When Shelley discussed her decision to raise the issue publicly, she said, “It took a long time. I was silent and people had to see these numbers.

“I think a lot of people are questioning things now. That has to be good because the world can't go on as it is. & # 39;

She went on to say that she would "absolutely" disregard them Rules of the second blocking.

& # 39;I will do whatever I want to do. If I want to see my friends … To be honest, we won't go to pubs or anything, nothing will change for me, ”she said. “I don't have big meetings and the like.

“There will be protests and we have to keep protesting. I'm going to walk my dog ​​and go to the beach and things like that. I don't think there is any restriction on movement and such. I haven't thought about it too much to be honest. & # 39;

“There is no way it will happen to me, and it won't happen to many people. People don't have time to report when there are seven people in the house – the police won't come out for that.

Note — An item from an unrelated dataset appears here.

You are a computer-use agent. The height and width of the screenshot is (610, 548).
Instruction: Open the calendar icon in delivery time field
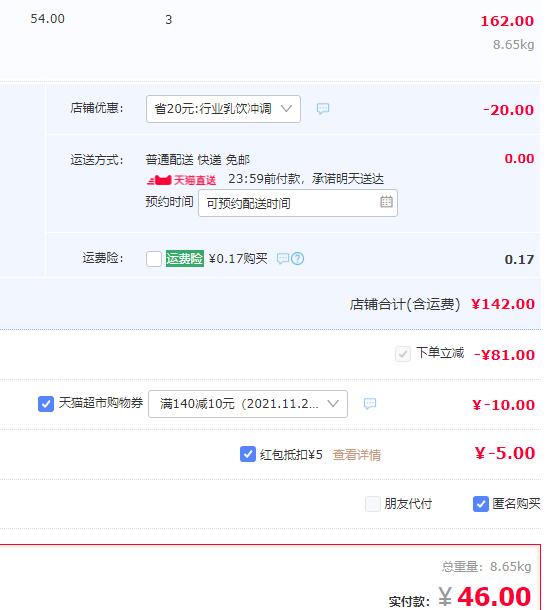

“There is nothing that really needs to change for me. I just advise everyone to carry on as normally as they can do nothing. & # 39;

Ms. Tasker claimed last Friday there were only three patients at the Royal Cornwall Hospital, formerly and now commonly known as Treliske Hospital.

And official data seem to back up their point: On October 29, only four people were treated with the virus at the Royal Cornwall Hospitals NHS Trust.

By comparison, the Trust – which also includes West Cornwall Hospital and St. Michael & # 39; s Hospital – was treating 32 Covid-19 patients at the same time at the height of the pandemic. But even then, it was far from being overrun by the infected.

However, Cornwall has yet to be hit by the second wave of the pandemic, this time with the northern areas and the Midlands bearing the brunt.

The fact that hospitals have filled hotspots has been used to justify the second national lockdown. Dismal health bosses warned the NHS could run out of beds nationally in weeks.

But many parts of the NHS, especially in the south, are still empty because so many people are still reluctant to use its services for fear of getting Covid-19 or a burden on healthcare.

However, some fear that this could change immediately if infections continue to rise, given that hospitals in the south have much less capacity.